TASK GOAL:
Arrange everything from the line containing "2014 (983, 1589)" down to the line containing "Kup bilet (379, 56)", both included, as a Markdown table with blank lines omitted. Number each row under the column Row and place the line itself under the column Line.

RECORD EXCERPTS:
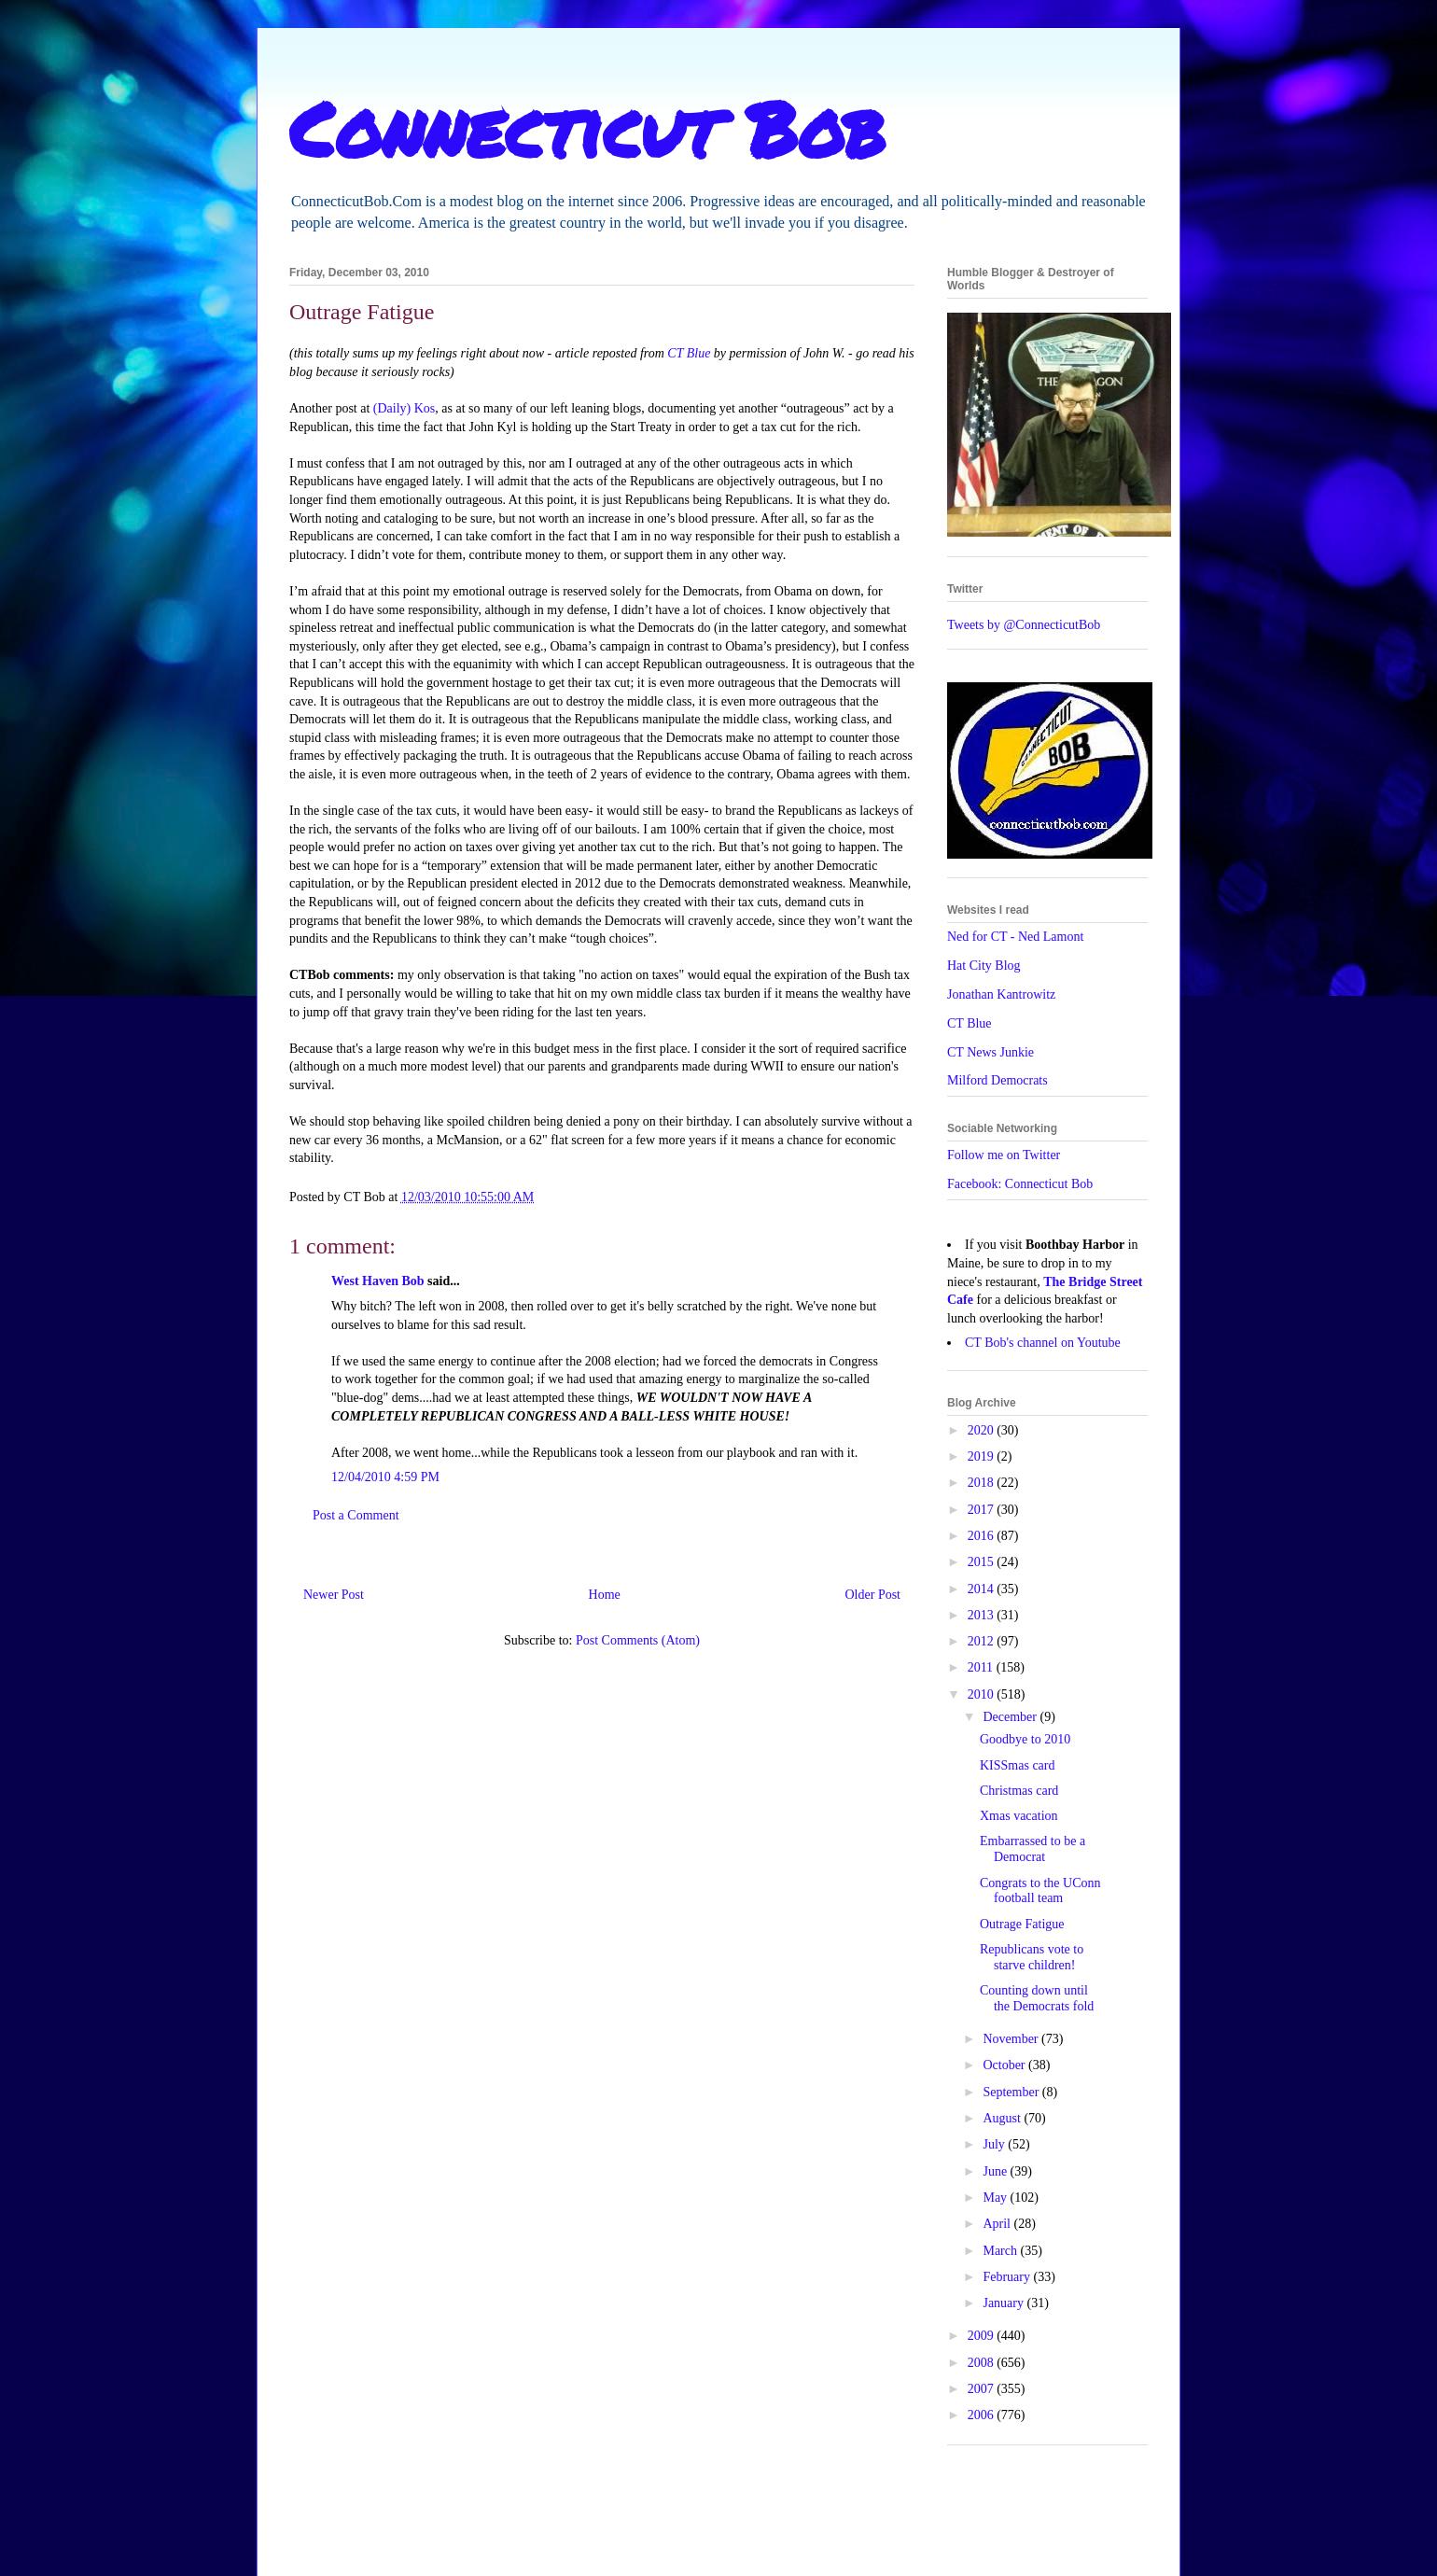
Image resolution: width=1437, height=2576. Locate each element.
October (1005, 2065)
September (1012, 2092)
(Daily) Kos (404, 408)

--

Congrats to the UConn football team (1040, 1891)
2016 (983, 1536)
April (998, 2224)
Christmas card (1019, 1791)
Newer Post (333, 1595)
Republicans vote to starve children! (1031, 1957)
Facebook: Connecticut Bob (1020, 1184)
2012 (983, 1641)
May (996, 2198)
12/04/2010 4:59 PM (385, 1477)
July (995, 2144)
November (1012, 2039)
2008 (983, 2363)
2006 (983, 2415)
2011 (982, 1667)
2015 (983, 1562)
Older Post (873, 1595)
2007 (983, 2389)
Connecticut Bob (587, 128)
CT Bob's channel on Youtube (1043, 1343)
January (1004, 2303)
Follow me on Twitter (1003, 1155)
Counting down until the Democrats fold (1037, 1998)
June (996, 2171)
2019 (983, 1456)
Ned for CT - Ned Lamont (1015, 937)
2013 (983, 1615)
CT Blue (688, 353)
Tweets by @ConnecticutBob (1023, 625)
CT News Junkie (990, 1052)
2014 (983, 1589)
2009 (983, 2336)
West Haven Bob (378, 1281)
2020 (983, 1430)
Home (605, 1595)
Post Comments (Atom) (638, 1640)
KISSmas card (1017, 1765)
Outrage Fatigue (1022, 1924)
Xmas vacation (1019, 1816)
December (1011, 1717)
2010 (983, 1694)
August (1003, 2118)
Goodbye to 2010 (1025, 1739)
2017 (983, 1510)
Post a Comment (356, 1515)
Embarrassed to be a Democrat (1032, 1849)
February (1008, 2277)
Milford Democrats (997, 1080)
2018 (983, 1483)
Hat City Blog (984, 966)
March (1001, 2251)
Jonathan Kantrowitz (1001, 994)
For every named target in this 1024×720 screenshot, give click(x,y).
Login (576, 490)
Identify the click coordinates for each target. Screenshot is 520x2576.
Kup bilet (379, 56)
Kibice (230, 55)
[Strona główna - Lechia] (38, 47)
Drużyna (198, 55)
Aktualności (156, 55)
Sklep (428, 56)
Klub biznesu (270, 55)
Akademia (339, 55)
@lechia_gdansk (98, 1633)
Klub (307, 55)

EXERCISE OUTPUT:
| Row | Line |
|---|---|
| 1 | 2014 (983, 1589) |
| 2 | 2009 (983, 2336) |
| 3 | West Haven Bob (378, 1281) |
| 4 | 2020 (983, 1430) |
| 5 | Home (605, 1595) |
| 6 | Post Comments (Atom) (638, 1640) |
| 7 | KISSmas card (1017, 1765) |
| 8 | Outrage Fatigue (1022, 1924) |
| 9 | Xmas vacation (1019, 1816) |
| 10 | December (1011, 1717) |
| 11 | 2010 (983, 1694) |
| 12 | August (1003, 2118) |
| 13 | Goodbye to 2010 (1025, 1739) |
| 14 | 2017 (983, 1510) |
| 15 | Post a Comment (356, 1515) |
| 16 | Embarrassed to be a Democrat (1032, 1849) |
| 17 | February (1008, 2277) |
| 18 | Milford Democrats (997, 1080) |
| 19 | 2018 (983, 1483) |
| 20 | Hat City Blog (984, 966) |
| 21 | March (1001, 2251) |
| 22 | Jonathan Kantrowitz (1001, 994) |
| 23 | For every named target in this 1024×720 screenshot, give click(x,y). |
| 24 | Login (576, 490) |
| 25 | Identify the click coordinates for each target. Screenshot is 520x2576. |
| 26 | Kup bilet (379, 56) |